Aunque ligeras, en la ciudad cabecera se aprovechan con la colocación de barriles y otros depósitos debajo de las canales instaladas en la cubierta de las viviendas por los propios moradores, como sucede en casa de Isleydis de la O, en la barriada de El Tivolí.

Ello, dijo, le permite contar con esa reserva, mientras llega la distribución por el acueducto, ahora con ciclos que varían de 15 a 20 días por la situación existente con la disminución de los niveles en los embalses.

Como se ha reiterado la solución es que llueva, y nada halagüeños son los pronósticos de no ocurrir un milagro de la naturaleza, expresó Isleydis mirando al cielo.

Por eso quienes viven en casas se las agencian cada vez que “San Pedro abre la llave” para llenar cuanto recipiente tienen a mano, retomando prácticas de siglos atrás cuando a través de las canales era acopiada el agua, ya que en aquellos tiempos no había acueducto, ni el sistema de embalses del cual Cuba se privilegia hoy.

Actualmente está en marcha en el centro urbano Abel Santamaría y el poblado de Sevilla, un proyecto de colaboración internacional para fortalecer las capacidades locales de adaptación al déficit de precipitaciones, a partir de experiencias cubanas y de países de Centroamérica y el Caribe.

La ingeniera Letty Domecq, del Instituto Nacional de Recursos Hidráulicos en el territorio, explicó que en la primera etapa fue concebido un manual de buenas prácticas para la resiliencia a la sequía en una gran ciudad, como es el caso de la recogida en edificios cuando llueve.
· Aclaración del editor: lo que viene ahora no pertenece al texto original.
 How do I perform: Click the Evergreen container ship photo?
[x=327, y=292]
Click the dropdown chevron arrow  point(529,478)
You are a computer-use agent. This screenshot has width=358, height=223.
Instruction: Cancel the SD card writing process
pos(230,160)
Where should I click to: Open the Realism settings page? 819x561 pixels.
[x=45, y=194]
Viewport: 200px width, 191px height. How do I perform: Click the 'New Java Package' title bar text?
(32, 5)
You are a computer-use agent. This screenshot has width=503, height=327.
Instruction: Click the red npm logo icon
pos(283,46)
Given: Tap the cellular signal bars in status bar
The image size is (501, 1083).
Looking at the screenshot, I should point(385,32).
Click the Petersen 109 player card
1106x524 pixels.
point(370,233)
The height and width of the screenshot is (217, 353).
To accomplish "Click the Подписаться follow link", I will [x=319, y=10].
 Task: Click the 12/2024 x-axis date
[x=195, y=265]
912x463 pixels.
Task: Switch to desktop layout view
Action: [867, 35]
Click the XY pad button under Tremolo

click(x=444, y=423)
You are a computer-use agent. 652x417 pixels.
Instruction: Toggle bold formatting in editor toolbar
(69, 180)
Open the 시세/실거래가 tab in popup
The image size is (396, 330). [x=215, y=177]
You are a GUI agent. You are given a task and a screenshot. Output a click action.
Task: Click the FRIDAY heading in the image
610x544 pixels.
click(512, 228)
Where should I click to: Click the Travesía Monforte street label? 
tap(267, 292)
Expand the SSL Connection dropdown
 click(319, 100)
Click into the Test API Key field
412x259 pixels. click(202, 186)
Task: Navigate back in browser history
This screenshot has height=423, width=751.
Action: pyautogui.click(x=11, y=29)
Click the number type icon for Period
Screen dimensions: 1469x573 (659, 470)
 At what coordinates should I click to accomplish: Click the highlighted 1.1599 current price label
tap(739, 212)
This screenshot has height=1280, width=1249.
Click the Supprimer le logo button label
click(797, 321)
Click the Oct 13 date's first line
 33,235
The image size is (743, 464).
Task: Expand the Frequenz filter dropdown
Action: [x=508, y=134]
Ahora se valida para su publicación y distribución, acotó la especialista.

Destacó que en él aparecen medidas desarrolladas por personas con percepción de riesgo, y que constituyen iniciativas para ahorrar agua y otras de carácter ecológico y medio ambiental.

Junto con las acciones de Cuba en tal sentido, el proyecto pretende preparar a la población para hacer frente a la sequía como fenómeno natural y responder con alternativas de fácil cumplimiento para el ahorro del vital recurso.

El programa es financiado por la Oficina de Ayuda Humanitaria y Protección Civil de la Unión Europea (ECHO) y tiene en este territorio oriental tres etapas en su ejecución.